Diplomatic Adviser to the President of the United Arab Emirates Anwar Gargash delivered a sweeping indictment of the Gulf region's collective security on Monday, declaring the Gulf Cooperation Council's response to Iran's attacks as "the weakest in history."
He said that all the containment policies of the Gulf countries toward Iran had "failed miserably" and that the region now faced "a profound crisis of confidence that will extend for decades."
Gargash also said that Iran's assault was "premeditated and planned, not a decision made in 24 or 48 hours."
Gargash was direct in his criticism of Gulf partners.
"The GCC's stance was the weakest historically, considering the nature of the attack and the threat it posed to everyone. When I speak about the GCC, I'm not talking about the secretary general or the secretariat, I'm talking about the member states," he said.
He said that he expected such a weak stance from the Arab League but "not from the GCC," and that it caught him by surprise.
Gargash rejected any framing of Iran's attacks as reactive.
"This folly, this ferocity, this indiscriminate attack is clearly premeditated. This was a premeditated plan, not a decision made in 24 or 48 hours. Iran's attack on its Arab neighbors is a planned attack, part of a confrontation scenario devised by Iranian planners, who built the necessary fortifications and armed themselves accordingly," he said.
He noted that agreements had been in place that U.S. military bases in the region would not be used to launch strikes on Iran and that Tehran had deliberately chosen confrontation despite those assurances.
Gargash said the war had definitively exposed the failure of the Gulf's diplomatic strategy toward Iran.

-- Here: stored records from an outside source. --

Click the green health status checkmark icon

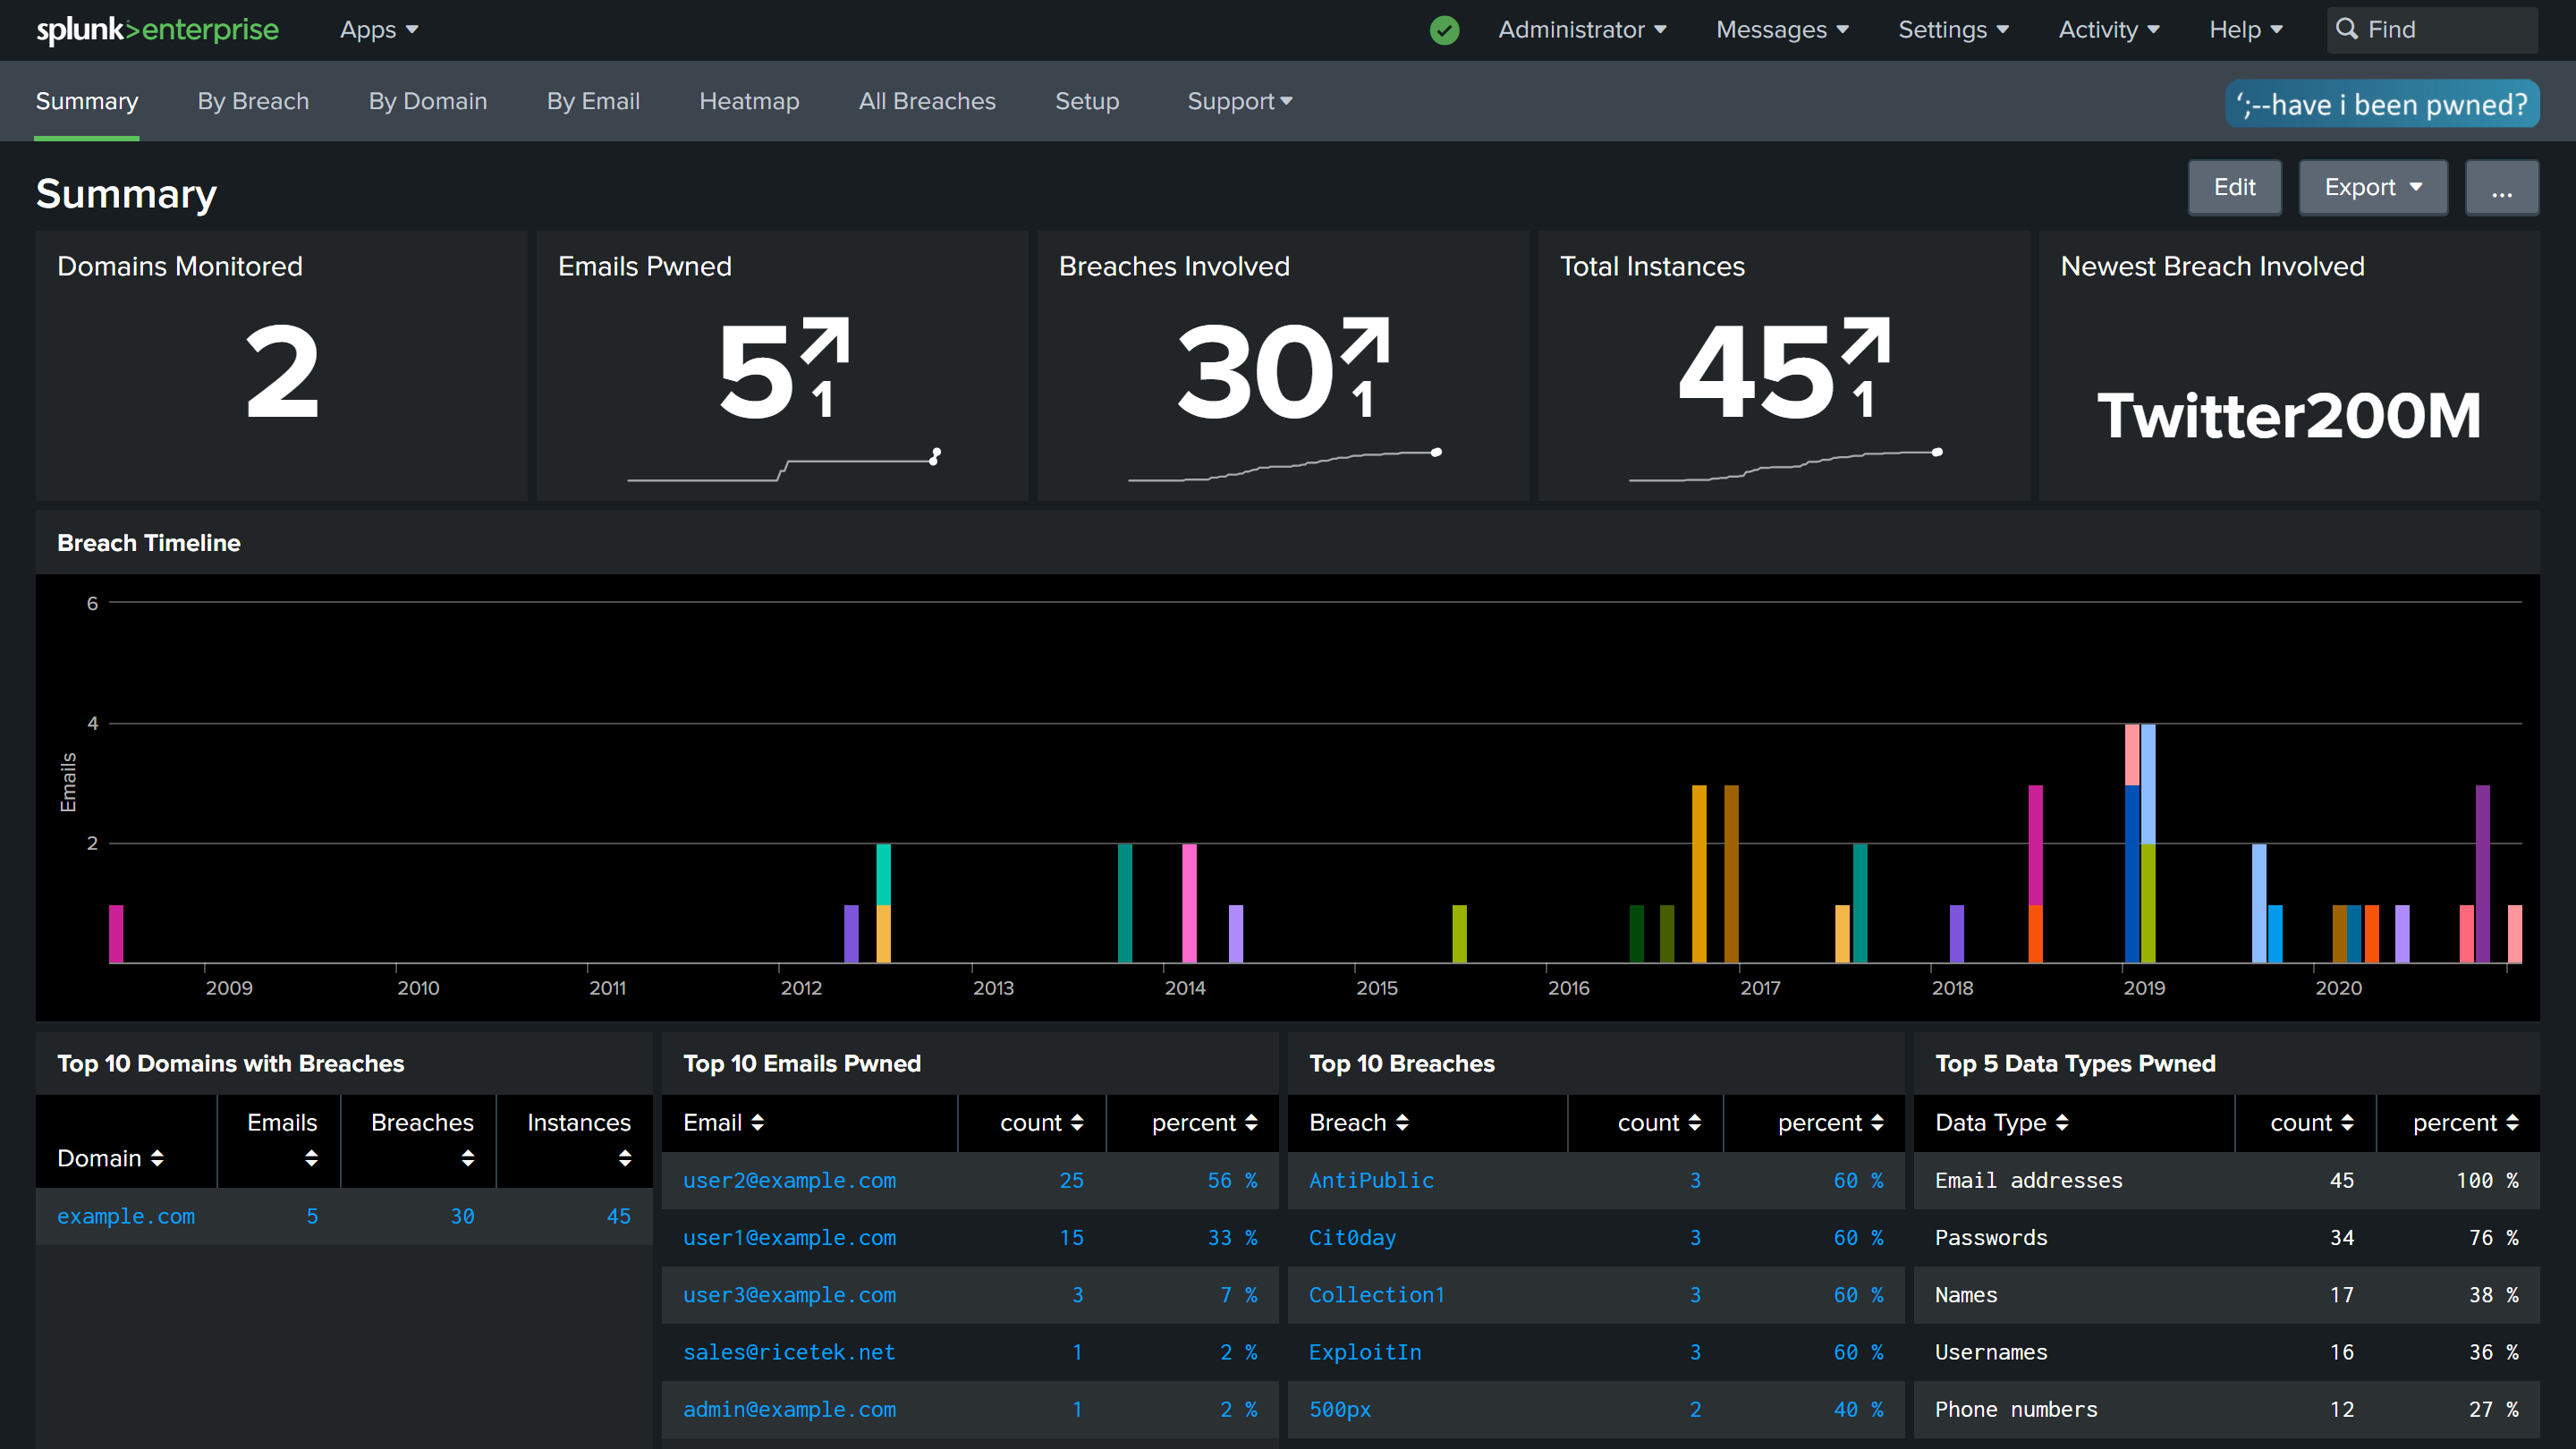click(1444, 30)
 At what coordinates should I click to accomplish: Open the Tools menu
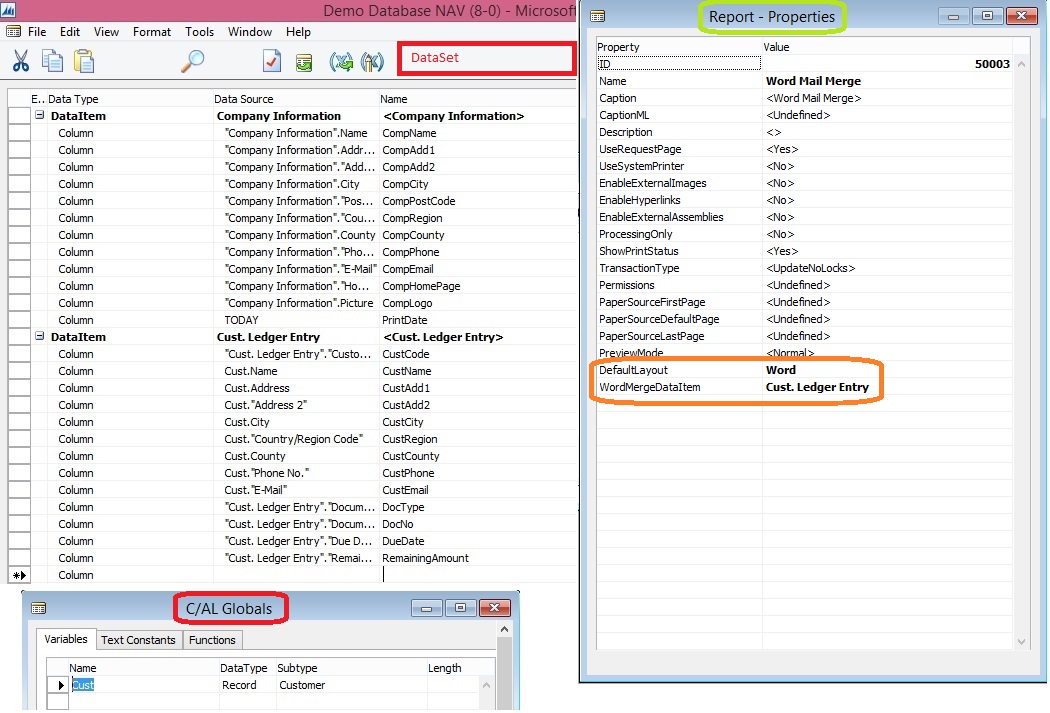[x=199, y=31]
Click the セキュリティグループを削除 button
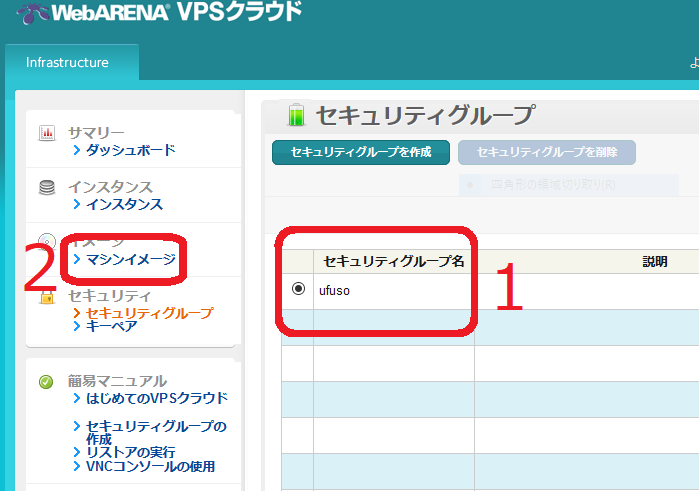The height and width of the screenshot is (491, 699). pos(546,153)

"Every Gulf state has pursued a policy of containing Iran, and all of those containment policies have failed. Whether this containment took the form of mediation, participation in shared energy fields, strategic agreements, or, as in the case of the UAE, through trade relations. They have failed miserably. And today we are facing an important reassessment," he said.
Gargash said the damage to Iran-Gulf trust was structural and generational.
"We are facing a profound crisis of confidence today, one that I believe will extend for decades to come. Trust, in my view, requires a great deal of work and will take many years. Until that happens, don't be deceived by the statements you hear, statements that may contain a degree of courtesy," he said.
He dismissed the Iranian Foreign Minister Abbas Araghchi's characterization of Gulf states as "dear neighbors" as unacceptable.
"It's simply unacceptable to hear the Iranian foreign minister say, 'We are dear neighbours.' This issue cannot be addressed with a series of statements as if nothing has happened."
"Imagine if Iran had nuclear military capabilities in this war. Iran is acting like a superpower even without nuclear weapons," he warned.
Gargash said the war had reinforced rather than diminished U.S. strategic relevance in the Gulf.
"The American role in the region has become more important, not less. It isn't just about military facilities; it is a defense system, political support, and economic and financial engagement," he said.
On the UAE's recovery, he said certain sectors, including tourism, had "suffered a significant blow" but that the UAE's fundamentals, a diversified economy, robust institutions, and strong leadership, remained sound.
"I know that in the UAE, the decision has been made to invest heavily in infrastructure to mitigate the risks we saw during this war," he concluded.